The Department is Nationally accredited through the Commission on Accreditation for Law Enforcement Agencies, Inc. (CALEA) which administers a process unique to law enforcement agencies in the United States and several foreign nations. In addition to the Department, our training academy is also accredited through CALEA. The purpose of this program is to improve the delivery of police services by maintaining a body of standards covering a wide range of issues. As a part of this process, our policies are reviewed by an outside team of assessors to ensure compliance. The Department has been accredited since 1987. We continually review and update our policies to ensure each adequately address the issue and reflects contemporary and best practices in policing. Being accredited increases the professionalism of law enforcement agencies and benefits both the agency and the community it serves by ensuring the Department remains committed to providing the highest quality of professional service. It also promotes community cooperation and understanding which are essential to policing in the 21st century.
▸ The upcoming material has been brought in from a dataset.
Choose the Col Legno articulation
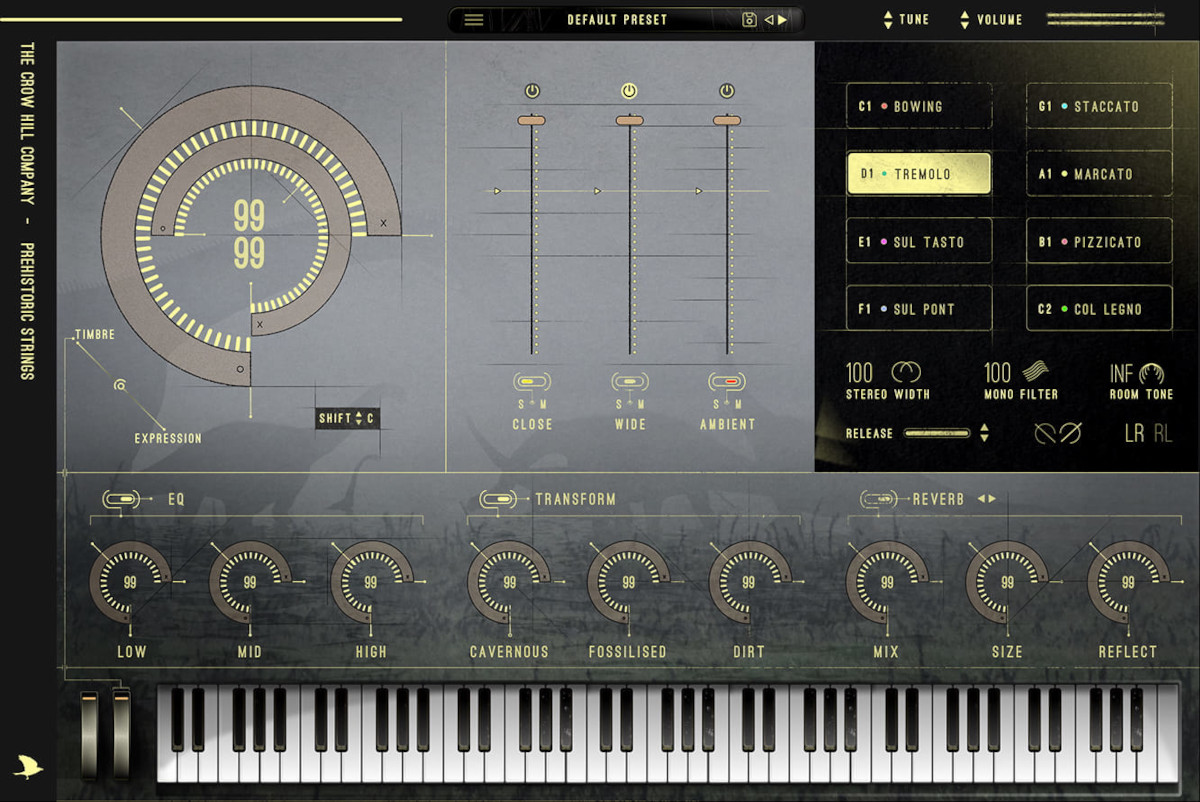Image resolution: width=1200 pixels, height=802 pixels. (x=1099, y=310)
The Department fully supports everyone's right to demonstrate under the First Amendment. However, it is important that demonstrations are peaceful and lawful. The Department will not allow for any violent or destructive behavior to take away from this Constitutional right. Traffic safety is also important to not only those demonstrating, but also motorists. Anyone who is planning a demonstration that involves the use of roadways, please contact the police department by email. Our involvement is not meant to deter or stop the demonstration, but rather ensure everyone involved is safe.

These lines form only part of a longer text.